There was "real concern at the highest levels" at the Pentagon that Baghdad may have purchased the jammers from a Russian firm, a senior defense official said then.

Officials said that if the smart bombs are diverted from their designated targets, no one knows what, or whom, they might hit instead. The worst-case scenario is they might fall on civilian sites and kill innocent people, causing collateral damage.

The types of bombs whose courses may be altered by these jammers are called J-Dams -- for "joint direct attack munitions," guided by global satellites. These are the military's GPS-guided bombs. Each one costs about $21,000 and has a maximum range of 15 miles. J-Dams made their combat debut in Kosovo in 1999.

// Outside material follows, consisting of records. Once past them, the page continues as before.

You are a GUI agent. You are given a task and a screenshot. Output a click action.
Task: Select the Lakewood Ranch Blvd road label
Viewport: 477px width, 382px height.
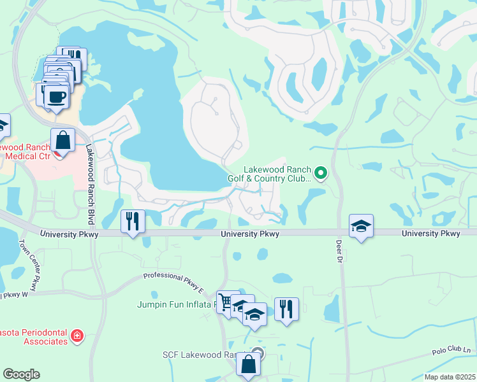click(89, 184)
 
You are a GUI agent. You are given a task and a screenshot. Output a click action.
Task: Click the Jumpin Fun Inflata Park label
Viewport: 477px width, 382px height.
click(177, 304)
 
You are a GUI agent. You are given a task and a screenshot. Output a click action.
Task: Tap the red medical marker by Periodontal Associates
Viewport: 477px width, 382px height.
click(77, 336)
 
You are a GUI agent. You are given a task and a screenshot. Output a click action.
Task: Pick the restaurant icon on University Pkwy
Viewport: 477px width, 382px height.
click(133, 222)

It's estimated that 80 percent of U.S. weapons that would be used in a war with Iraq would be directed via satellites.

The Air Force is now trying to test similar jammers to see if those used by an enemy can really work on U.S. weapons.

Fox News' Foreign Affairs Analyst Marc Ginsberg, a former U.S. ambassador to Morocco, said Sunday that Arab television channels are reporting that the United States is angry at Russia over the GPS jamming devices, in part because the Pentagon had to slow down its bombing of Baghdad for fear that the bombs would hit civilian targets.

Defense officials confirm the extensive use of GPS-guided munitions, including Tomahawks, JDAMs, and the EGBU-27 used to hit the Iraqi leadership compound on Wednesday night. These are all being used throughout the country. All of the munitions used in Baghdad have been GPS-guided.

Fox News' Teri Schultz contributed to this report.